I should mention my father, but it's hard to describe and describe, my father has experienced much more tribulations than me, so he actually has some mental problems, even if he is stimulated, he can't control himself, and his temper is easy to be irritable, while I am just the opposite, I am depressed and self-closed when stimulated. So every time I heard my father exhale heavily, I reflexively began to shut myself up, and my heart, which was barely floating at sea level, sank, sank, and sank, and the deeper I sank, the longer it took me to recover. My father's action may not mean that he and his mother will definitely have an argument, but the sound of his exhalation sounds like a sullen breath, which most of the time means that he is not in a very good mood, and this also makes my already sensitive me even more depressed. His every move, word and deed touched my nerves.
But even if my father was happy, I wasn't happy, I just felt a little more relaxed.
So, you can imagine how much my father influenced me from a young age. This influence, into adulthood, still dominated me, and I tried several times to get out of its control, but failed, and the result of failure was to make me even more afraid to try.
It was in vain.
How much strength can you expect from a dying man? Every effort is dying and dying, and every effort is dying away.
Yes, although I am still alive, there is something in my spirit that is dead, this kind of thing is called hope, courage, self-confidence, or whatever? Whatever it is, it doesn't matter, I don't care, life and death have long been put aside, the reason why I don't have self-judgment, but I don't like to experience the pain of death, if there is a painless way to die, then I will choose without hesitation, speaking of sudden death may be reluctantly classified in this category.
Secondly, maybe I don't want my parents to suffer, I can't give them anything, I can only make a fuss about them living silently without seeking death. That's probably the biggest difference between me and other people, they all live for themselves, while I live for the most part, and I don't care about myself.
I also try to save money as much as possible, after all, I know that this money is not easy to come by, and most of the time I don't need to buy material things to satisfy myself, my father asked me to use it, but I really can't use the money he earns without any scruples, but in order to survive, I still have to spend the money where I should spend.
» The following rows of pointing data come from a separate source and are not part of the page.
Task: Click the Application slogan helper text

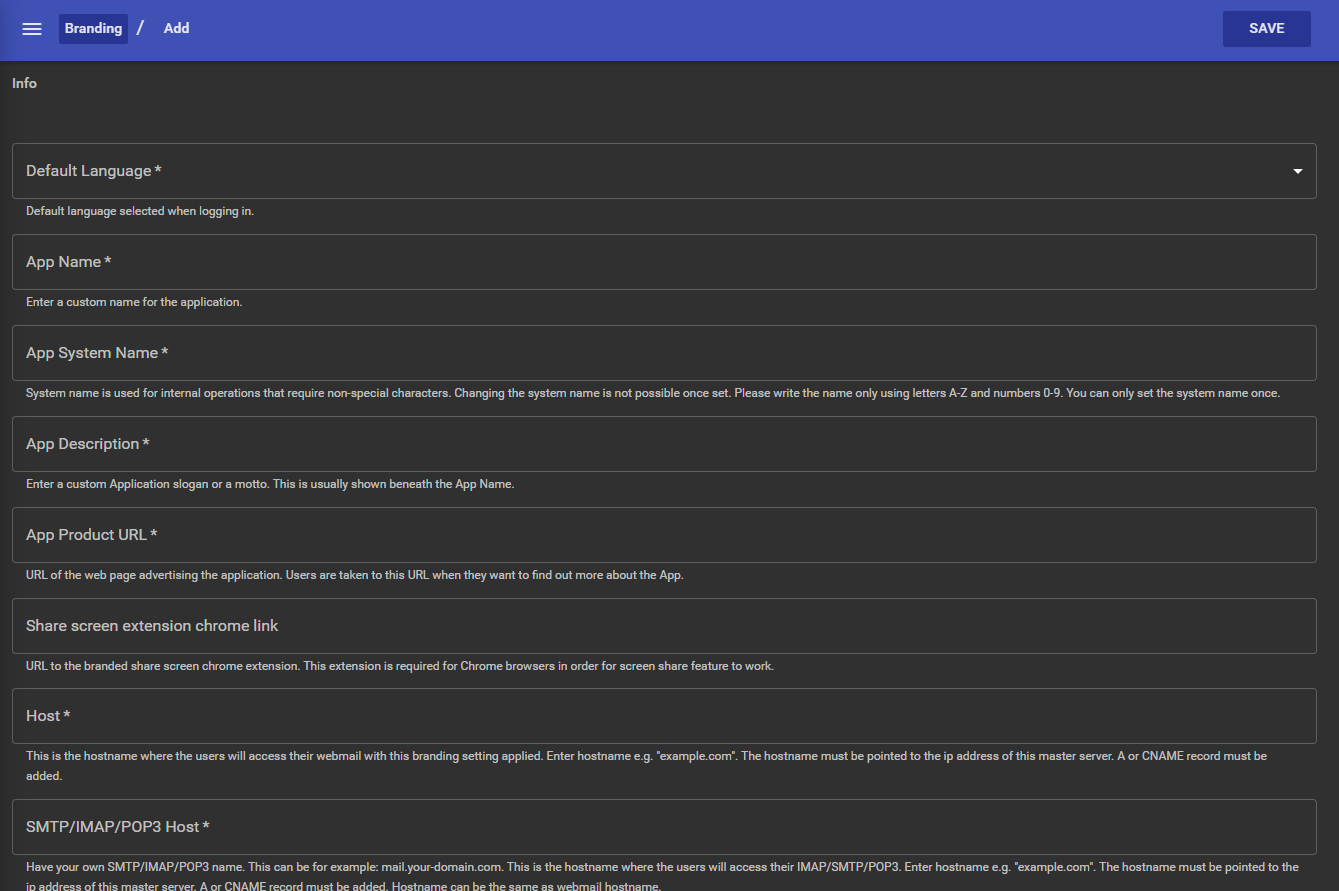Action: coord(269,484)
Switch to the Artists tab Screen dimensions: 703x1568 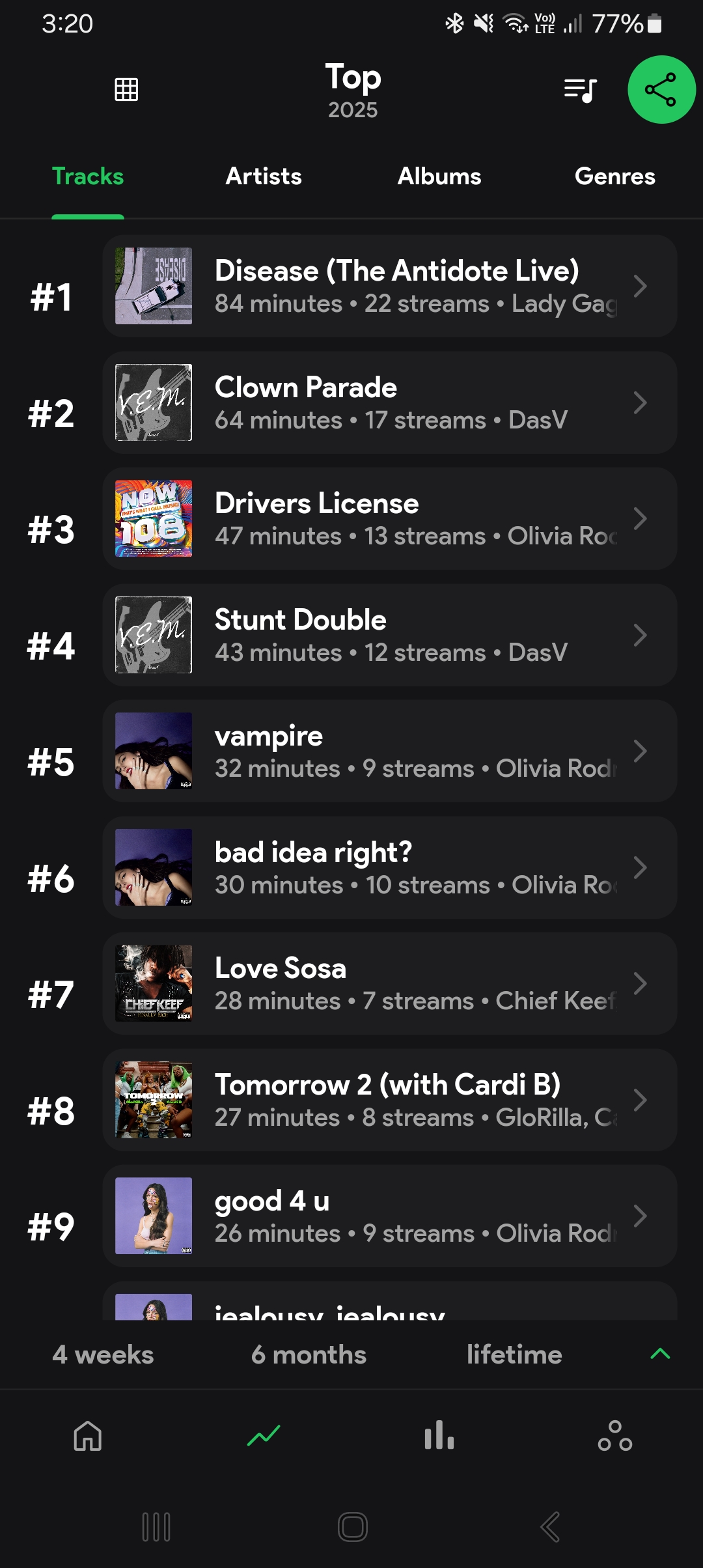tap(264, 176)
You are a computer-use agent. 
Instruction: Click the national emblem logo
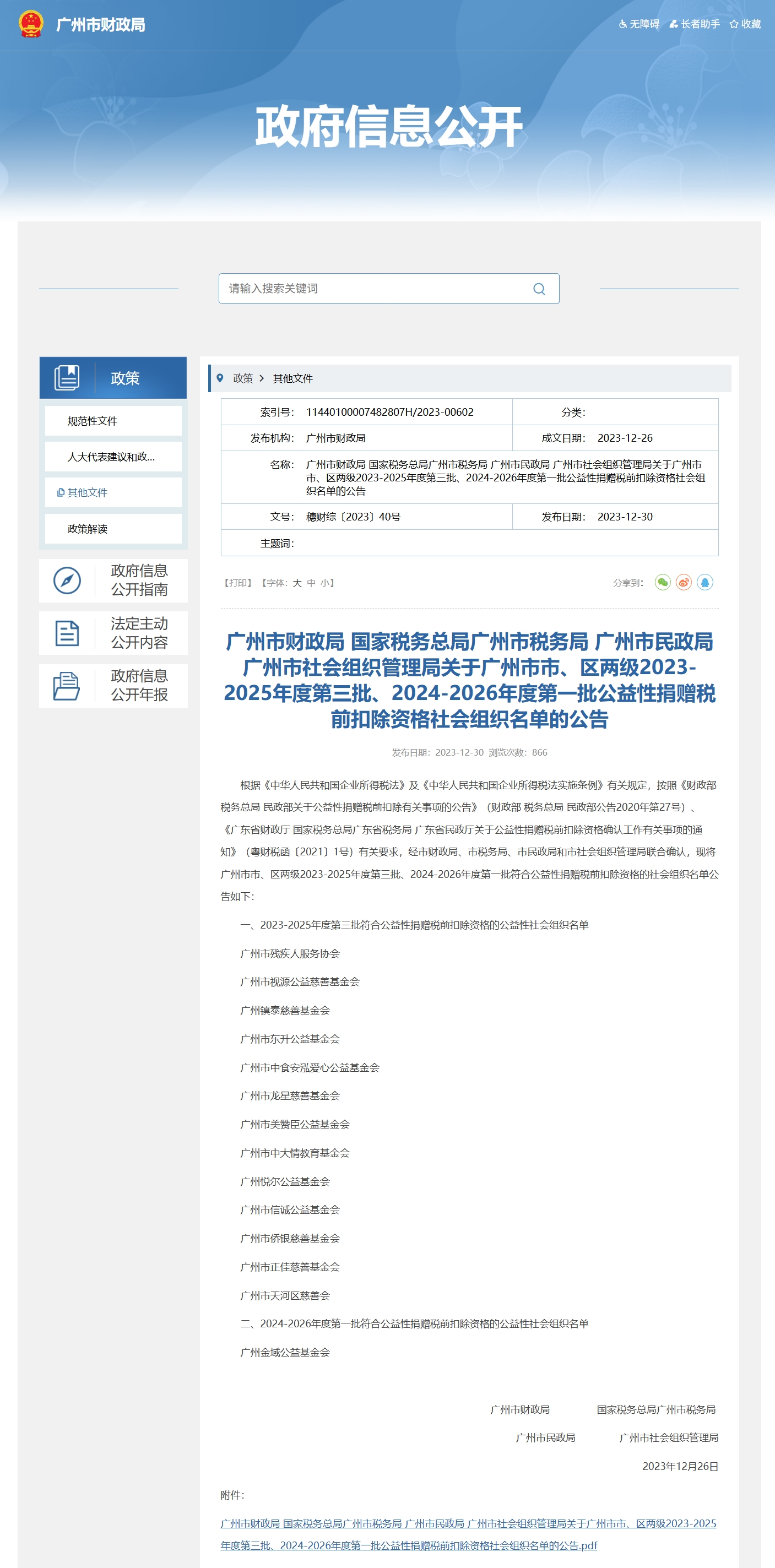click(31, 24)
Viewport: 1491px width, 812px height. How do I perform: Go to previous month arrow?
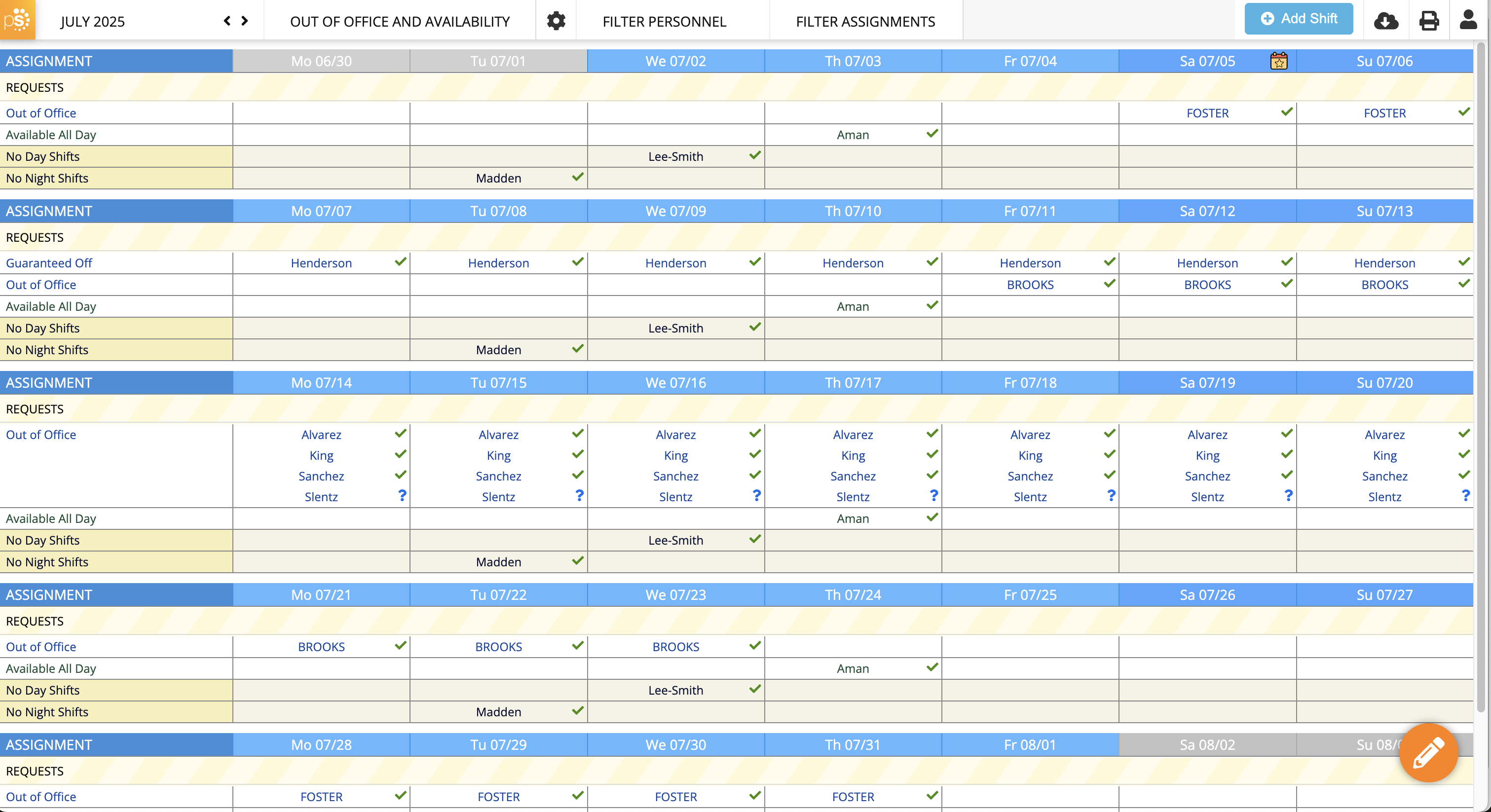[227, 21]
I also tried my best to pursue my father's expectations, but my personality greatly limited my ceiling, I felt unable to concentrate, I was not interested in fame and fortune, if it wasn't for not wanting to disappoint my father, I might be more suitable to do some retirement work.
Fate made my father, and my father and fate made me.
Human sorrow can be inherited at some point, and this inheritance does not mean that the former suffers more and the latter suffers less, but the latter must be more optimistic, cheerful and confident than the former, which is like a person who has been stabbed several times without hurting the vital point, and a person who has only been stabbed once but is directly killed, this kind of thing is not taken for granted that one plus one equals two.
I don't blame my father, but it's just fate.
Maybe some people think that I am much luckier than them, but what I want to say is that this kind of thing cannot be compared, everyone's sorrow is different, and non-parties cannot empathize. There are people who may have grieved and suffered so much more than I can give people the strength to cut themselves off, and in my opinion, this is actually a relief, and they are fortunate compared to me.
After all, there is a saying that life is better than death.
Many times, I really don't want to go home, the word family, is foreign to me.